┌─ SUPPLIED PASSAGE

Replaced the wires and plugs a couple days after I bought it for preventative maintenance, as well as the air filter. Now it is idling a little rough. Plugs are gapped .060, and the coils were tested, and are good. do you think it could be the fuel filter?

its also making a whistling sound, coming from the intake. my mechanic told me that sometimes crap builds up in the plenum, and that some plate inside it cant seat like it should.

and finally... its jerking slightly while cruising in overdrive, say around 50-63 mph, when the converter is locked, and going up a hill with the cruise on, or if I just put my foot down a little. Transmission fluid is full... mechanic said it could need a new torque converter clutch... if so, how much? any insight is appreciated

creslevi
11-06-2004, 09:28 AM
I am by no means an expert, But my 94 had what I considered a stumble/miss condition while coasting /cruising but ran strong when I got on it, I frustrated over it for months (no check engine light till recently) when the check engine light started coming on regularly I had it re scanned and the code was EGR pintel circuit, I bought one used $45.00 (new $180.00)

└─
┌─ LISTING

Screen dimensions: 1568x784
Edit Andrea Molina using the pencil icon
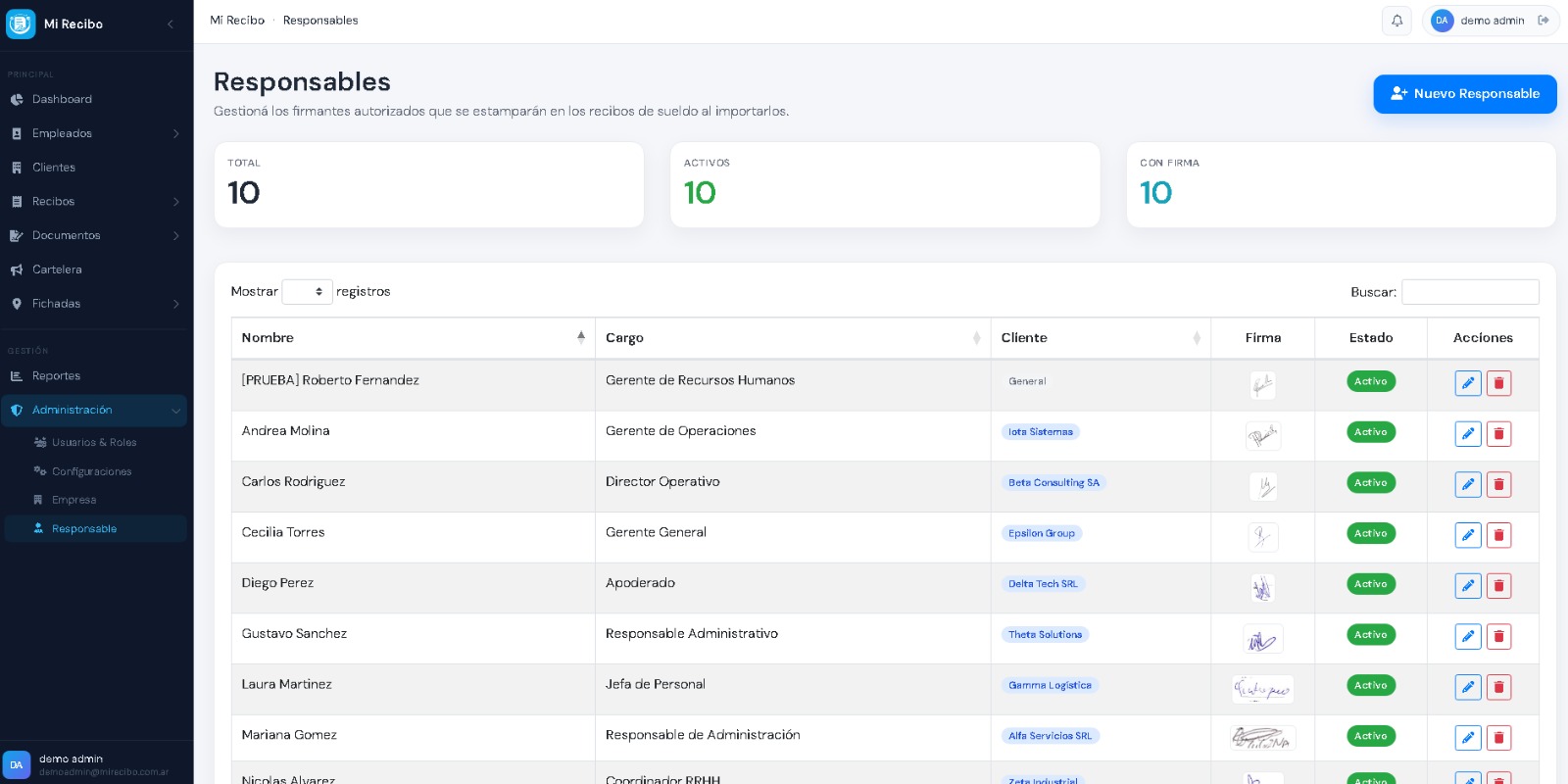(x=1467, y=433)
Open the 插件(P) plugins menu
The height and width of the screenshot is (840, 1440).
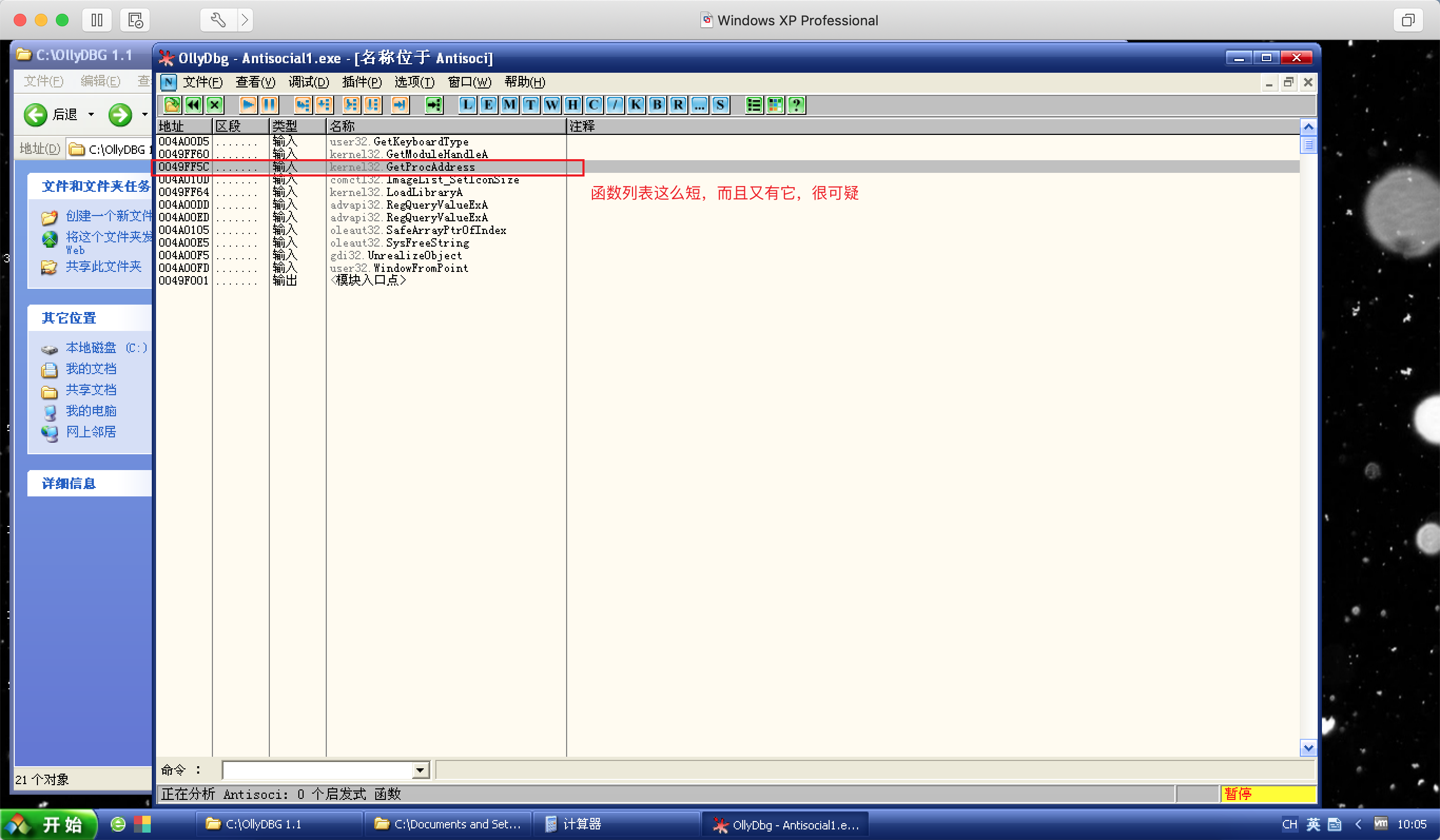[361, 82]
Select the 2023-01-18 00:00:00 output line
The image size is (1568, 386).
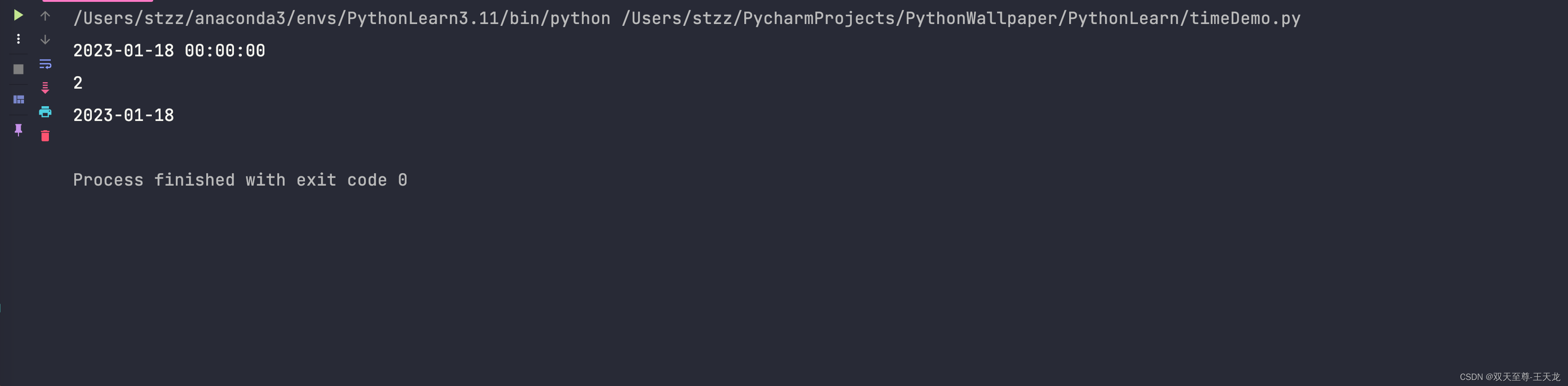168,50
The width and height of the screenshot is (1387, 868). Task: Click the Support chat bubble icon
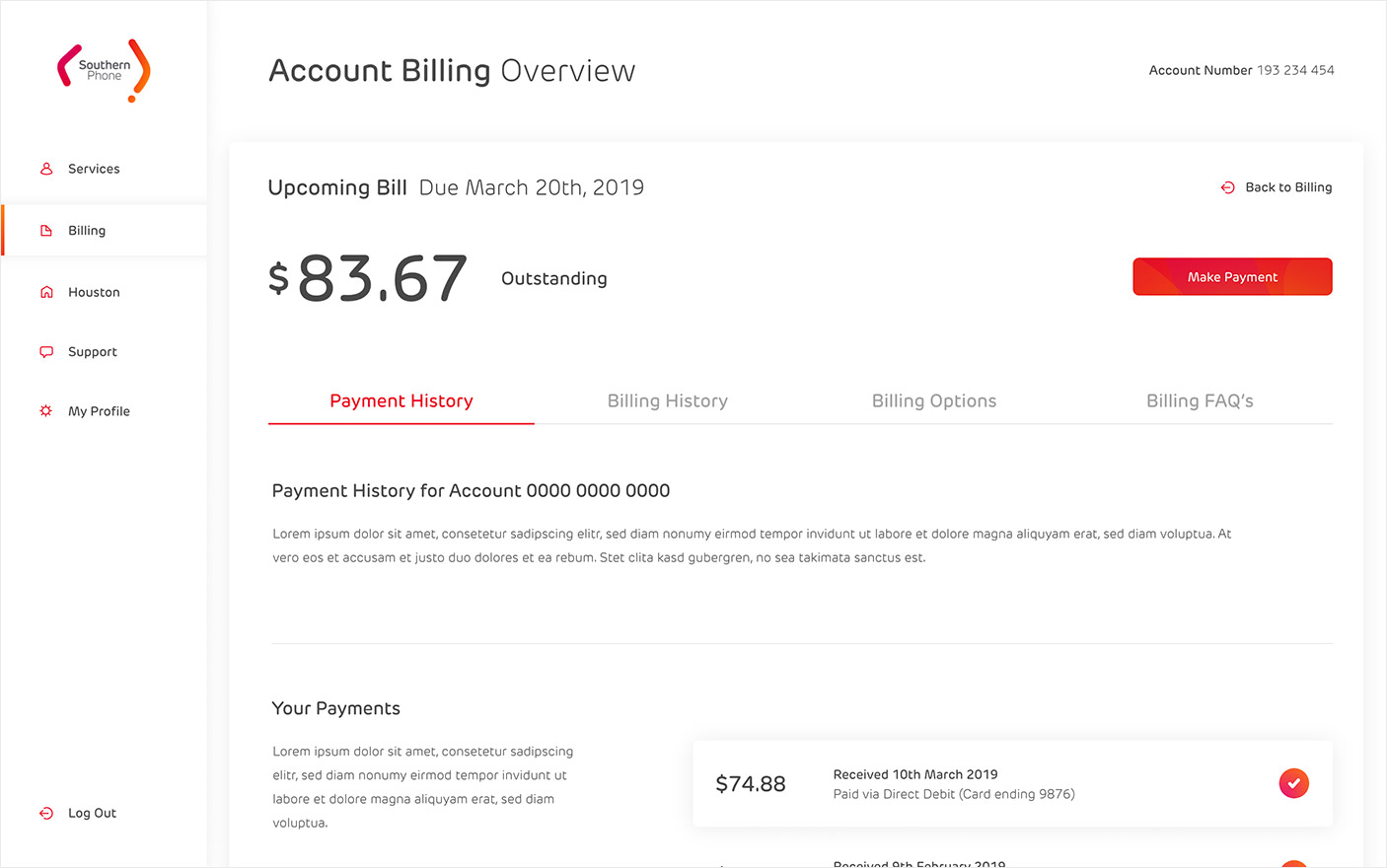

└─

## EXERCISE DESCRIPTION
Reproduce the forum post word for word, starting with "its also making" and going on through "like it should.". Draw only on the forum post when answering.

## SOLUTION TO THIS PROBLEM
its also making a whistling sound, coming from the intake. my mechanic told me that sometimes crap builds up in the plenum, and that some plate inside it cant seat like it should.